THE PROBLEM:
Everything from the line that contains "You are a computer-use agent. Screen" to the final line of the data, both ends included, must be set down exactly, apart from the pictures.
_____
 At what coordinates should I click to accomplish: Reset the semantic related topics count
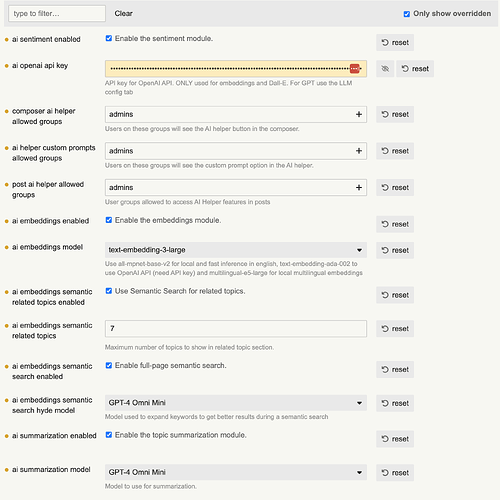click(395, 329)
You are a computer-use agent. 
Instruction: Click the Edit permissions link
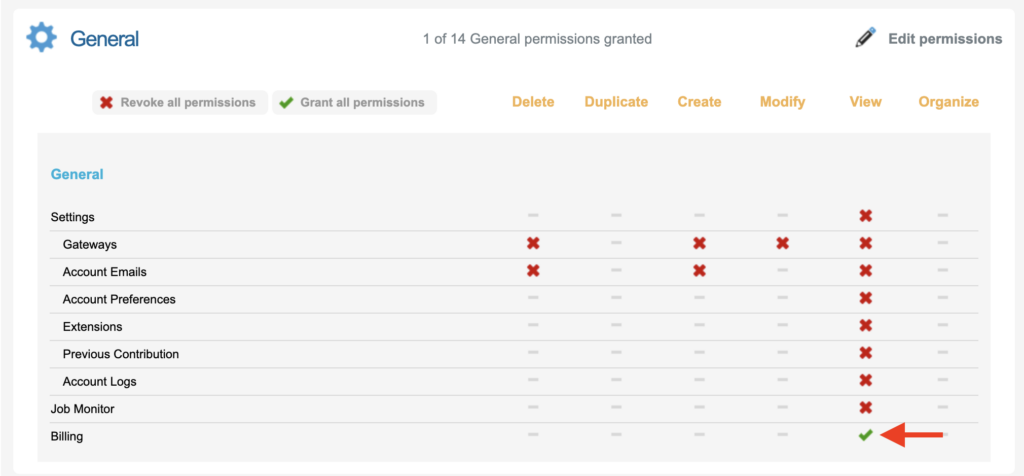pyautogui.click(x=944, y=39)
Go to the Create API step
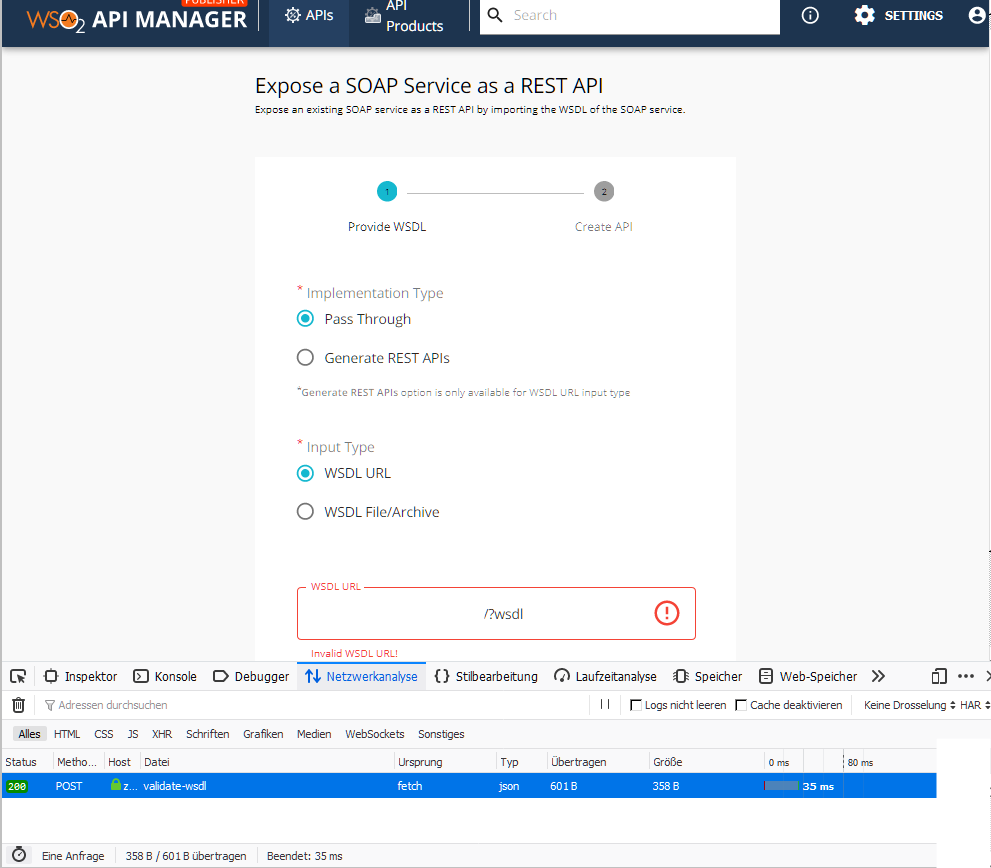The image size is (991, 868). click(603, 191)
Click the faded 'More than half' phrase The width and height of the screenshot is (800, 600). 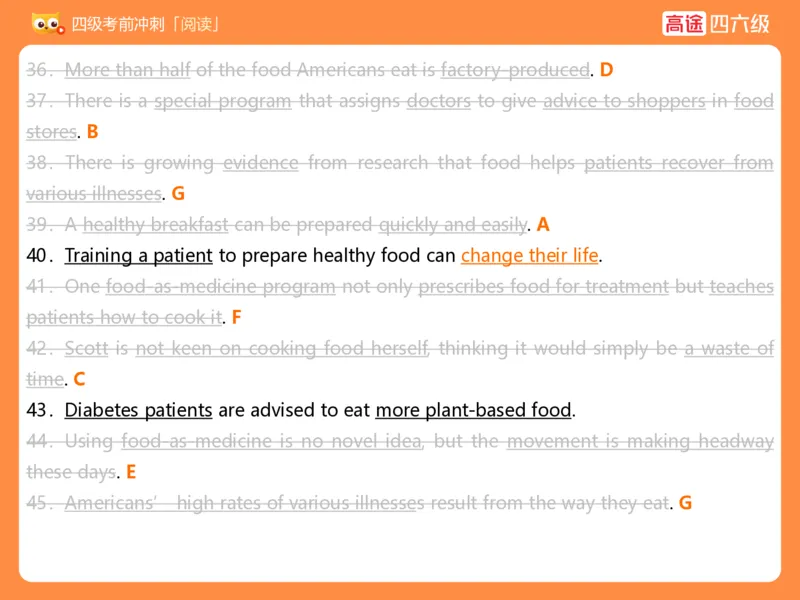pos(127,70)
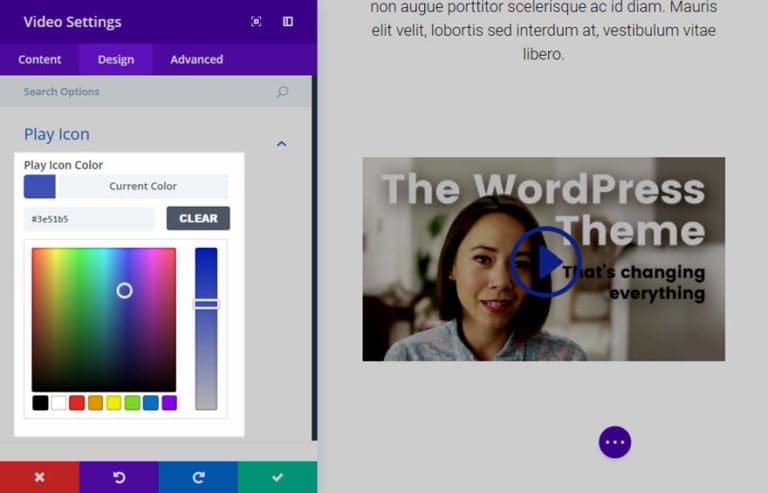Open the Advanced tab

click(196, 59)
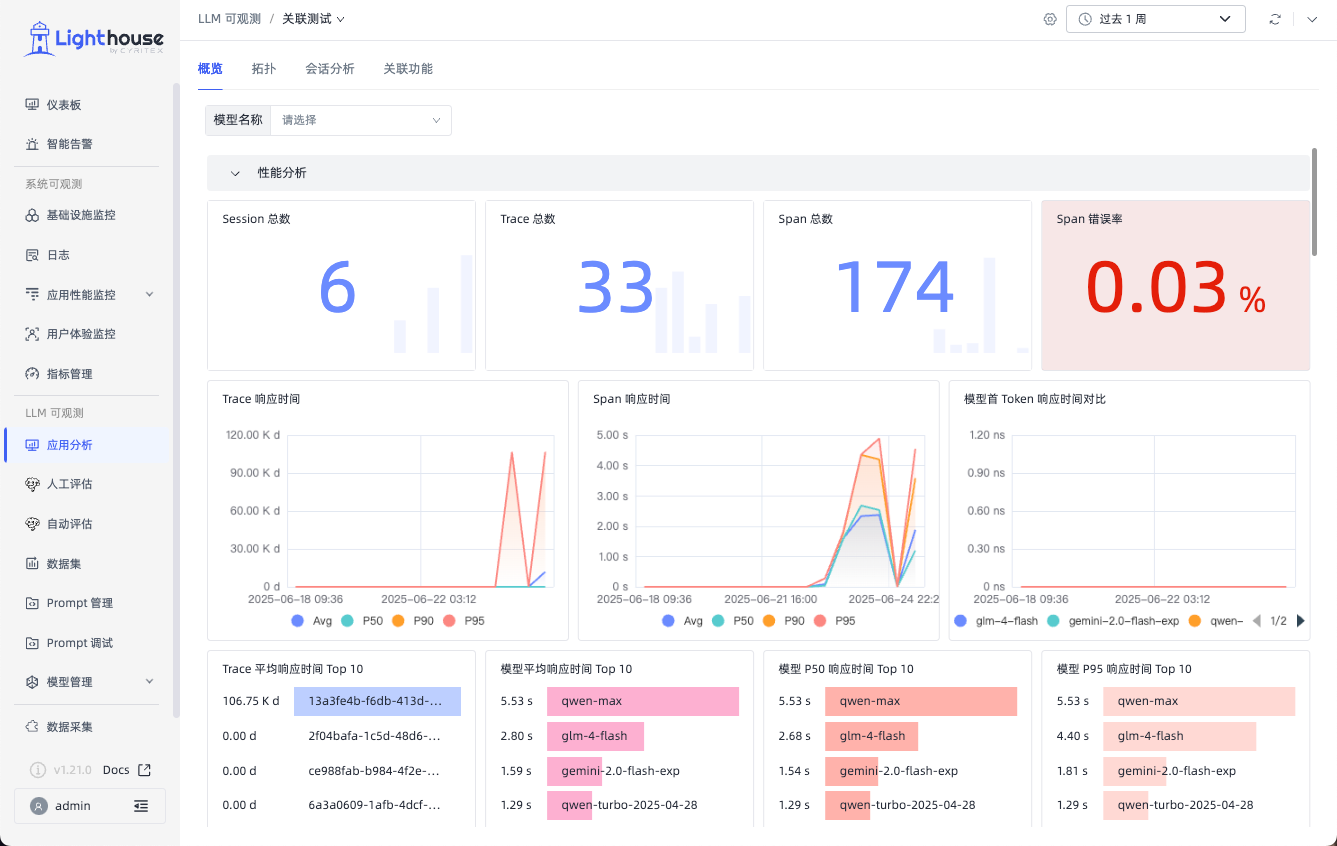
Task: Click the 人工评估 manual evaluation icon
Action: click(32, 484)
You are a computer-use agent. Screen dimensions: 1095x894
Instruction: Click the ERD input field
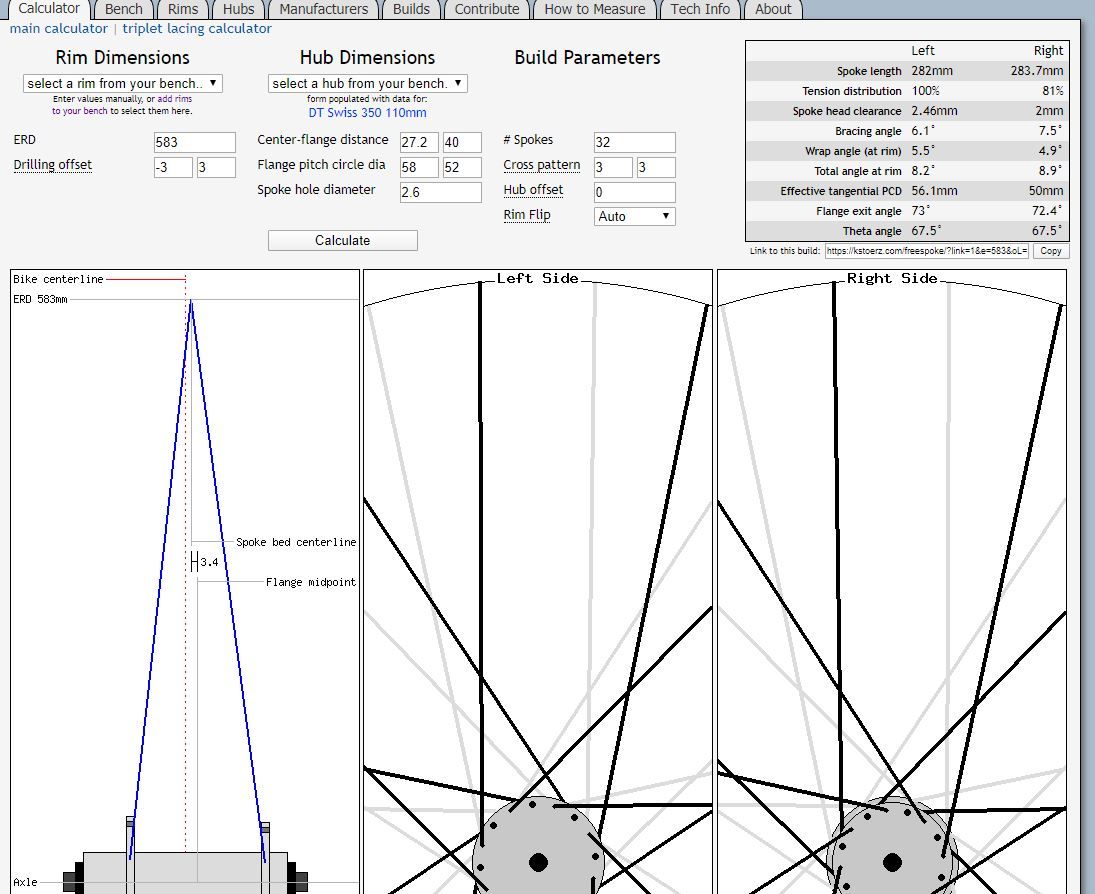pyautogui.click(x=195, y=143)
_____
ANSWER AREA:
You are a computer-use agent. Screen dimensions: 1095x894
Instruction: Click the ERD input field
pyautogui.click(x=195, y=143)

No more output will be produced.